> **What you are asked to do**
Restate the records word for word, omitting nothing.

Dataset items

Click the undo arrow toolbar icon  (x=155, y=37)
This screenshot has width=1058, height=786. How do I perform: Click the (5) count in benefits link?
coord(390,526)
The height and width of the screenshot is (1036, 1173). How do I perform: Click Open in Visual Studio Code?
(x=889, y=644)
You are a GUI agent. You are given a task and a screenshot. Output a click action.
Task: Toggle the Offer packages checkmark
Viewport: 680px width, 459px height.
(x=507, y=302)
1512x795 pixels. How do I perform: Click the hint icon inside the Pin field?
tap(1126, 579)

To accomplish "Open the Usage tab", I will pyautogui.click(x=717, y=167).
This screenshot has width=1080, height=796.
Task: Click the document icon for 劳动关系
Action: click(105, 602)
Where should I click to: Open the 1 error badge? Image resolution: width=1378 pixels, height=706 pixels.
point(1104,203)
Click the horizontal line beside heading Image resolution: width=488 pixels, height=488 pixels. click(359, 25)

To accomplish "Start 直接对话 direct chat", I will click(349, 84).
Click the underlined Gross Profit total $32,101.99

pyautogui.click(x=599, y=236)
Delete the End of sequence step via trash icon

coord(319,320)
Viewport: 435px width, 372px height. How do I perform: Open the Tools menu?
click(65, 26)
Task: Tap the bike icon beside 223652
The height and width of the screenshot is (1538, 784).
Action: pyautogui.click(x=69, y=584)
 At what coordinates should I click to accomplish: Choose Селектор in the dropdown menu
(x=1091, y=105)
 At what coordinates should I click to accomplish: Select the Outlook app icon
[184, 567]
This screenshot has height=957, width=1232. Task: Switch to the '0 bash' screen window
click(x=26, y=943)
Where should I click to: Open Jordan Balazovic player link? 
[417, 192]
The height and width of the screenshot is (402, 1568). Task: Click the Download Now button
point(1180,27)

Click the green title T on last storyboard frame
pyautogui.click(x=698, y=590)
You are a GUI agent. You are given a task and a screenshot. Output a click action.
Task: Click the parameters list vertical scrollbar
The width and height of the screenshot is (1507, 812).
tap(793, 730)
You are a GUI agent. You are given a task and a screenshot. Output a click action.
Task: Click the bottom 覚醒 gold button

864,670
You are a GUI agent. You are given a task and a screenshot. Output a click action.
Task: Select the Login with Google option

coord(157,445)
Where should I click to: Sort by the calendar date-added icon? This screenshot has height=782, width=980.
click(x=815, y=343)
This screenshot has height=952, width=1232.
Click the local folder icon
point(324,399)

> **Exercise result**
Click the undo arrow toolbar icon  (x=155, y=37)
This screenshot has width=1058, height=786. How do I perform: Click the (5) count in benefits link?
coord(390,526)
The height and width of the screenshot is (1036, 1173). How do I perform: Click Open in Visual Studio Code?
(x=889, y=644)
You are a GUI agent. You are given a task and a screenshot. Output a click action.
Task: Toggle the Offer packages checkmark
Viewport: 680px width, 459px height.
(x=507, y=302)
1512x795 pixels. How do I perform: Click the hint icon inside the Pin field?
tap(1126, 579)

To accomplish "Open the Usage tab", I will pyautogui.click(x=717, y=167).
This screenshot has width=1080, height=796.
Task: Click the document icon for 劳动关系
Action: click(105, 602)
Where should I click to: Open the 1 error badge? Image resolution: width=1378 pixels, height=706 pixels.
point(1104,203)
Click the horizontal line beside heading Image resolution: width=488 pixels, height=488 pixels. click(359, 25)

To accomplish "Start 直接对话 direct chat", I will click(349, 84).
Click the underlined Gross Profit total $32,101.99

pyautogui.click(x=599, y=236)
Delete the End of sequence step via trash icon

coord(319,320)
Viewport: 435px width, 372px height. How do I perform: Open the Tools menu?
click(65, 26)
Task: Tap the bike icon beside 223652
The height and width of the screenshot is (1538, 784).
Action: pyautogui.click(x=69, y=584)
 At what coordinates should I click to accomplish: Choose Селектор in the dropdown menu
(x=1091, y=105)
 At what coordinates should I click to accomplish: Select the Outlook app icon
[184, 567]
This screenshot has height=957, width=1232. Task: Switch to the '0 bash' screen window
click(x=26, y=943)
Where should I click to: Open Jordan Balazovic player link? 
[417, 192]
The height and width of the screenshot is (402, 1568). Task: Click the Download Now button
point(1180,27)

Click the green title T on last storyboard frame
pyautogui.click(x=698, y=590)
You are a GUI agent. You are given a task and a screenshot. Output a click action.
Task: Click the parameters list vertical scrollbar
The width and height of the screenshot is (1507, 812).
tap(793, 730)
You are a GUI agent. You are given a task and a screenshot. Output a click action.
Task: Click the bottom 覚醒 gold button

864,670
You are a GUI agent. You are given a task and a screenshot. Output a click action.
Task: Select the Login with Google option

coord(157,445)
Where should I click to: Sort by the calendar date-added icon? This screenshot has height=782, width=980.
click(x=815, y=343)
This screenshot has height=952, width=1232.
Click the local folder icon
point(324,399)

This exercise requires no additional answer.